- [Requirement 1] Reproduce the stretch of the Apache Ignite article from "From last couple" through "for any product.".
- [Requirement 2]
Answer these questions from the Apache Ignite article:
(a) Which two ports do the two instances of the application run on?
(b) What value is "walMode" given in the added configuration section?
(c) Which testing scenario is said to apply only to native persistence?

Extract to read start

Apache Ignite with persistence!

Umesh S
5 min readApr 30, 2020

--

From last couple of years, I have been working on this amazing product from Apache called Ignite ,which is, an in- memory computing platform and also providing options for distributed caching. The beauty of this product as compared to other options , in my experience, is that it is fairly simple to use and configure for the basic needs. Of course, if you want to make advanced usage you need to really put your head into it! But that is always the case for any product.

In this article, I would like to focus on the Ignite’s two modes of distributed caching — Pure in memory & with native persistence. Let’s start with a brief introduction.

Definition

Ignite™ is a memory-centric distributed database, caching, and processing platform for transactional , analytical, and streaming workloads delivering in-memory speeds at petabyte scale.

So looking at this official definition , it essentially means that Ignite is meant for a really high speed processing since the operations are carried out in memory. Now Ignite can be used as a distributed cache (or distributed database), or as distributed compute engine ( wherein it will divide a given task among the member nodes and after receiving answers from them recombine it to produce the final result. The mechanism generally called as MapReduce).

Now the distributed caching feature of Ignite comes broadly in 3 flavors —

  1. Pure In memory cache
  2. Native persistence
  3. 3rd Party persistence

We are focusing on option 1 & 2 for the sake of this article. So let’s dive deeper into them now with examples. In either of cases, we will observe behavior in the following scenarios —

Testing scenarios

a. Distributed cache ,nodes can access each other’s data

b. One node goes down, other can still fetch the data created by first node.

c. Both are restarted, There is no data loss. (ONLY applicable for native persistence)

Pure In memory cache

As the name implies, this is a scenario wherein the data is stored purely in memory. So it is a volatile option and should be used only if you don’t care about the data losses on server shut downs. We will take a simple spring boot application which does CR operations for employee system using Ignite and we run the two instances of the same application with different ports (in this case 8080 & 8090). That would mean we form an Ignite cluster with these two applications. To know more about the Ignite cluster, please read here.

So we start by creating an employee named Stephen using POST endpoint -

a. Distributed cache

now it is created , let’s try accessing it from both applications

So voila! , both applications can access the data!

b. One node goes down

Now let’s stop one instance of application , say running on port 8090 -

and let’s see now what happens to the second instance GET request -

So as expected, other instance can still fetch the data created by first one. That wraps up our discussion on the in-memory mode.

Cache empowered with native persistence

Cache with the persistence mechanism of Ignite itself. In this case the data is stored on the disk and most frequently used data is in memory for faster access. Obviously, since the data is on the disk, it is safe from any data loss after server restart. Here are more details about it. The main difference in ignite-config file is the addition of the following section —

<property name="dataStorageConfiguration">
<bean class="org.apache.ignite.configuration.DataStorageConfiguration">
<property name="defaultDataRegionConfiguration">
<bean class="org.apache.ignite.configuration.DataRegionConfiguration">
<property name="persistenceEnabled" value="true"/>
</bean>
</property>

<property name="walMode" value="LOG_ONLY"/>
<property name="storagePath" value="${storagePath}"/>
</bean>
</property>

Let’s see it in action. So we start by creating an employee named Stephen using POST endpoint -

a. Distributed cache

let’s access it from both applications

as expected , both applications can access the data similar to in-memory scenario.

Extract to read end
Available data start

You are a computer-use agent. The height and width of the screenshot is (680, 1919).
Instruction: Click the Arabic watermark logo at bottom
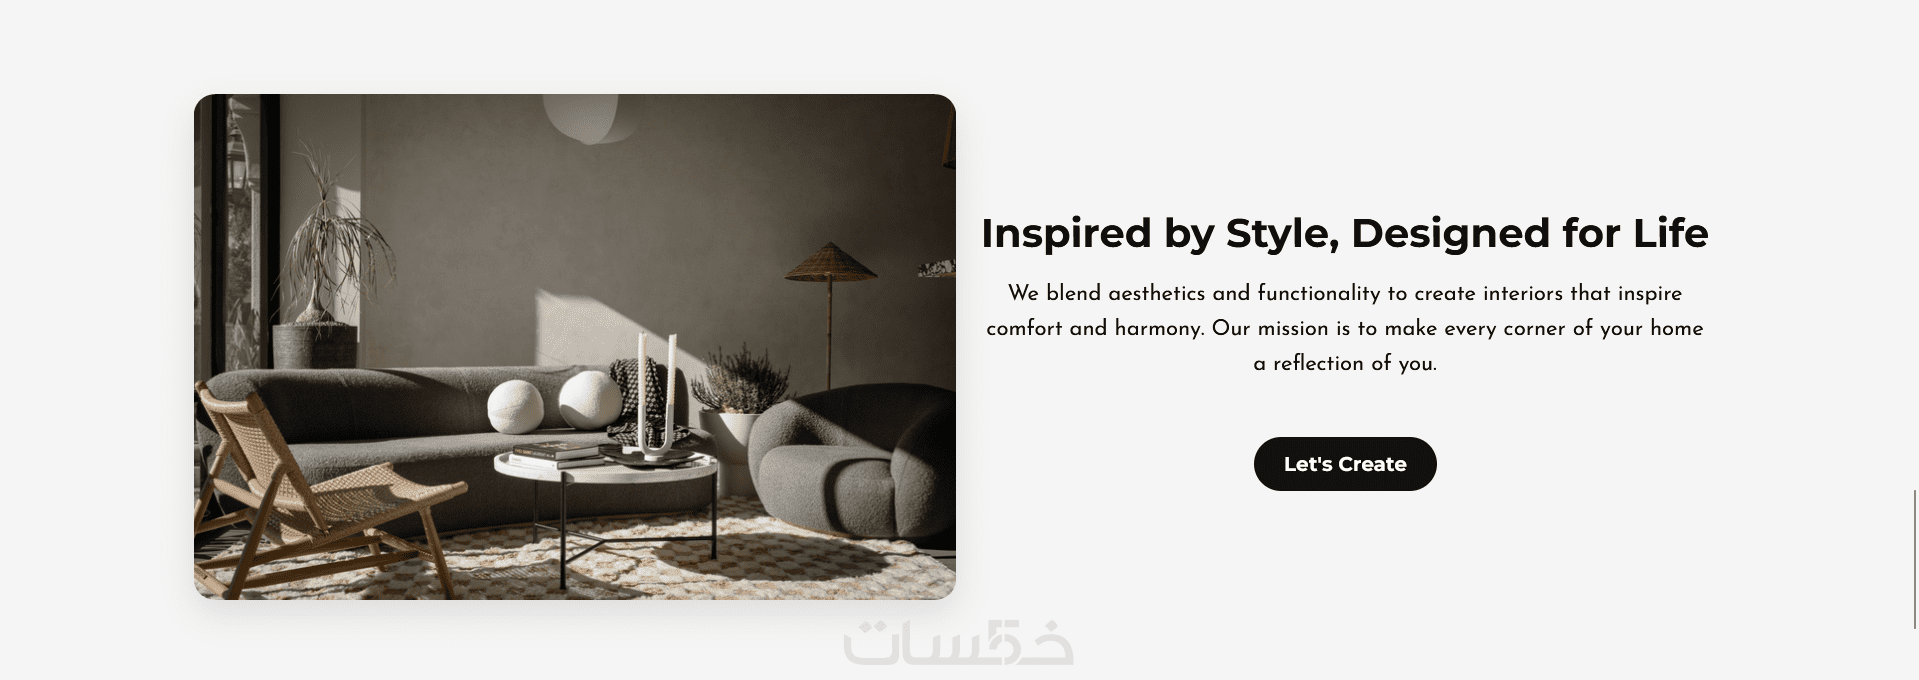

Available data end

- [Exercise solution 1]
From last couple of years, I have been working on this amazing product from Apache called Ignite ,which is, an in- memory computing platform and also providing options for distributed caching. The beauty of this product as compared to other options , in my experience, is that it is fairly simple to use and configure for the basic needs. Of course, if you want to make advanced usage you need to really put your head into it! But that is always the case for any product.

- [Exercise solution 2]
(a) 8080 and 8090.
(b) LOG_ONLY.
(c) Both are restarted and there is no data loss.